Citant abondamment le travail de la Coalition des citoyens et organismes engagés dans la sécurité ferroviaire de Lac-Mégantic et du Carré bleu, l’auteure écorche quelque peu l’administration municipale et sa décision de raser les bâtiments restés debout après la tragédie dans le périmètre du centre-ville. Cet extrait: «Le feu du 6 juillet a détruit 41 bâtiments. La Mairie en a détruit plus encore. Près d’une soixantaine, y compris dans Fatima, le quartier avoisinant le lieu du drame. Plus de 100 bâtiments, dans une petite ville qui compte un peu plus de 6 000 habitants.»

Plus loin dans le livre elle écrira : «Les gens de Mégantic, fautifs ou non, ont été entrainés dans une tourmente qui a pris naissance ailleurs. Il faut résister à la tentation de faire des responsables méganticois des boucs émissaires. Et chercher à rétablir des ponts entre tous, rester solidaires.»

Au procès de Thomas Harding, Jean Demaître et Richard Labrie, à Sherbrooke, l’hiver dernier, elle a passé près d’un mois dans la salle au côté de Jean Clusiault, le père de Kathy, l’une des 47 victimes. Elle se sent proche des gens qui ont beaucoup perdu. Et c’est un peu pour cela, qu’elle a choisi de faire le lancement à Montréal et d’attendre le moment opportun pour venir présenter son livre à Lac-Mégantic. «Je ne veux pas ajouter à la détresse», explique-t-elle. Du moins, pas maintenant, alors que le projet de voie de contournement ferroviaire divise encore les communautés et que la Ville se prépare aux commémorations.

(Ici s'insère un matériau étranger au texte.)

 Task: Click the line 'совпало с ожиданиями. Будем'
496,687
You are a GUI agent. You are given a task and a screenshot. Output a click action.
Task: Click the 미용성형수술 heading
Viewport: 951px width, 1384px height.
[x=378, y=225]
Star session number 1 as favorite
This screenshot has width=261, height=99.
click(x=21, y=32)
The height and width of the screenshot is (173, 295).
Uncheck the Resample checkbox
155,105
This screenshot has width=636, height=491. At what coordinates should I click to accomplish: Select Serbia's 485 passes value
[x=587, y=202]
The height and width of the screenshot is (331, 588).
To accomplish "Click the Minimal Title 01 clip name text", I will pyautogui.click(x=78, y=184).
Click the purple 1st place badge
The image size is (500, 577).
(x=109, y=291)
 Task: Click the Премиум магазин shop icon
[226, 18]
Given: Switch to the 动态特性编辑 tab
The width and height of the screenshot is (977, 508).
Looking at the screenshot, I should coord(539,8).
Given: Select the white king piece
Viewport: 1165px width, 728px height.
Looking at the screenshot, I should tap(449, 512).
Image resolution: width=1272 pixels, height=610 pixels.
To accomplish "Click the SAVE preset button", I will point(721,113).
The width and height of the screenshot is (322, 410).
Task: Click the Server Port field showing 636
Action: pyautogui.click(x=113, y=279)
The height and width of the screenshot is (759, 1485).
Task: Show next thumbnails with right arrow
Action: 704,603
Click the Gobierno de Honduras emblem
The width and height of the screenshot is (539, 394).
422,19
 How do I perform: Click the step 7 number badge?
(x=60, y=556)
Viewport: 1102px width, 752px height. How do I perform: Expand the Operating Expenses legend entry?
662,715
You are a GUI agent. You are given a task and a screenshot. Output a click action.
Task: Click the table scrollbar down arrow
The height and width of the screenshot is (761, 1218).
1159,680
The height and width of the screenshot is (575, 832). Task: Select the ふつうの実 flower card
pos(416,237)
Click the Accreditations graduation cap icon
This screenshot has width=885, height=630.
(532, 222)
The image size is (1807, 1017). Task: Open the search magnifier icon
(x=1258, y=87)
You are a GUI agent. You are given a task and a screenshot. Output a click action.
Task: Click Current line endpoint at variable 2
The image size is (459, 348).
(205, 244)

Anne-Marie Saint-Cerny avait l’idée de faire un film de ce profond drame humain. L’écriture du livre lui a pris tout son temps. «Le projet de film, je l’ai mis de côté, mais il va se faire. Je pense que ça prenait quelqu’un de l’extérieur pour dire les choses.»

Alors que son message aux Méganticois est de rester unis, face à une compagnie privée, la CMQR, «qui a décidé où le train va passer, sur une voie qui sera entièrement payée par les fonds publics», elle laisse à Steve Lemay le mot de la fin : « À Mégantic, à l’église Sainte-Agnès, pendant des mois intermi­nables, jour après jour, on a célébré des funérailles. Funérailles des victimes, funérailles normales aussi, de la communauté… parfois aussi un baptême, mais encore des funérailles… sans fin… La chorale, les chanteurs de la chorale arrivaient tôt le matin. À midi, je leur faisais monter des sandwichs dans le choeur qu’ils ne quittaient pour ainsi dire pas. Ils chantaient, chantaient, toujours là… Ils avaient une force, une détermina­tion inouïe, ils ont trouvé une façon, leur façon, de soutenir les leurs. Ils étaient nécessaires à tous. Et tous leur étaient néces­saires. C’est ainsi que, soudés totalement les uns aux autres, on a réussi à passer à travers. Les Méganticois, bientôt, vont se ressouder, s’unir, se réunir. Ils ont bâti cette ville et c’est la plus belle, avec son grand lac. Ils vont redécouvrir leurs forces et réinventer leur ville, leur vie. La mort ne gagnera pas. Le désespoir non plus.»